» Extract
_ _ _ _ _ _ _
### Function definitions (Algorithms)

In [26]:
from itertools import combinations, chain
import random

def compute_closure(attributes, fds) -> set:
    """
    Compute the closure of a set of attributes under a set of functional dependencies
    ---------------------------------------------------------------------------------
    attributes: a set of attributes
    fds: a list of functional dependencies (contains tuples of two sets. First set implies the second set)
    """
    closure = set(attributes)
    changed = True
    while changed:
        changed = False
        for fd in fds:
            if fd[0].issubset(closure) and not fd[1].issubset(closure):
                closure.update(fd[1])
                changed = True
    return closure

def compute_all_closures(attributes, fds) -> dict:
    """
    Compute the closure of all possible subsets of a set of attributes
    ------------------------------------------------------------------
    attributes: a set of attributes
    fds: a list of functional dependencies (contains tuples of two sets. First set implies the second set)
_ _ _ _ _ _ _
» Given material

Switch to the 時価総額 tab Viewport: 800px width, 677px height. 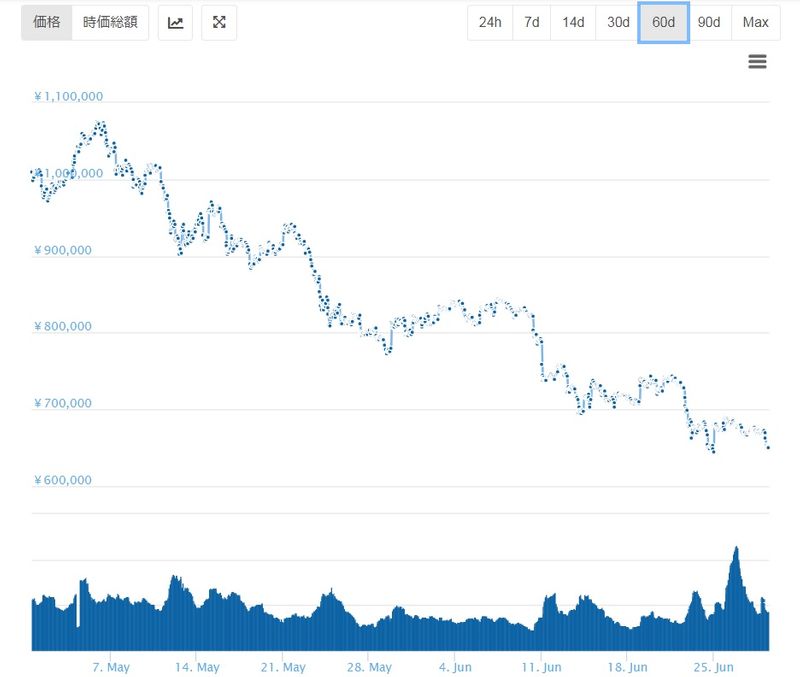click(x=110, y=23)
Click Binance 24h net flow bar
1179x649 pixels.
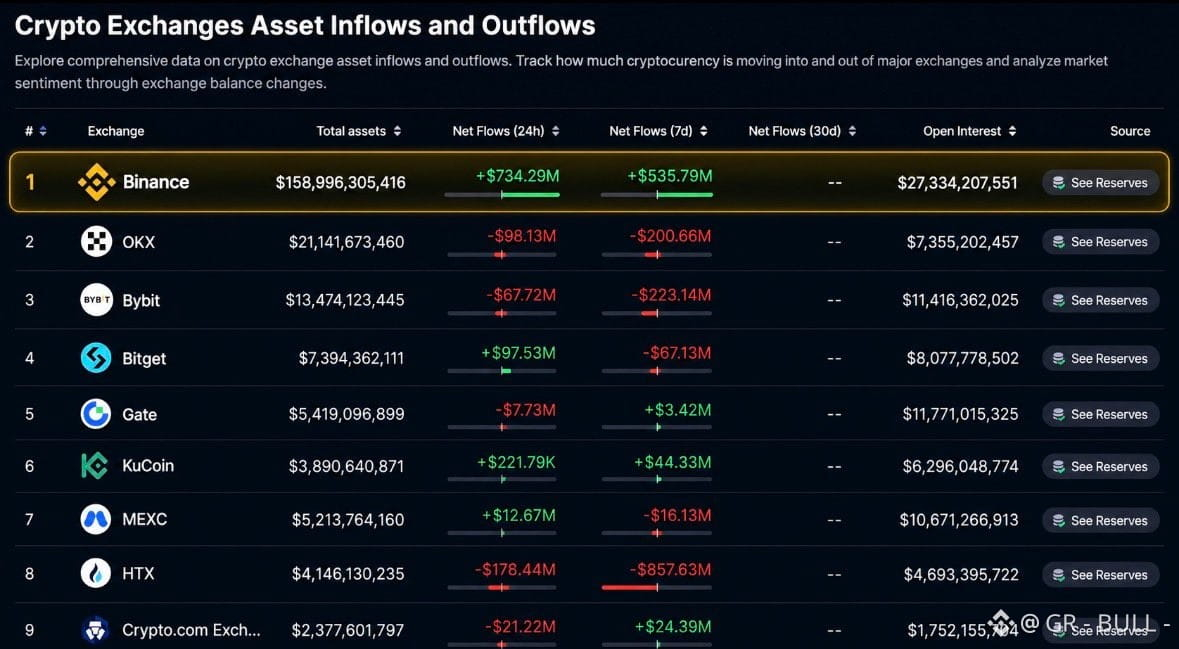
_ _ _ _ _ _ _
In the function definitions, explain why the while loop in compute_closure can make more than one pass over fds, and say when it stops. The listing has nothing to do with what follows.

» In response
When a dependency's left side is already in the closure and its right side is not, its attributes are added and changed is set to True, so the loop runs again. The loop stops after a full pass in which no dependency adds anything, which leaves changed False.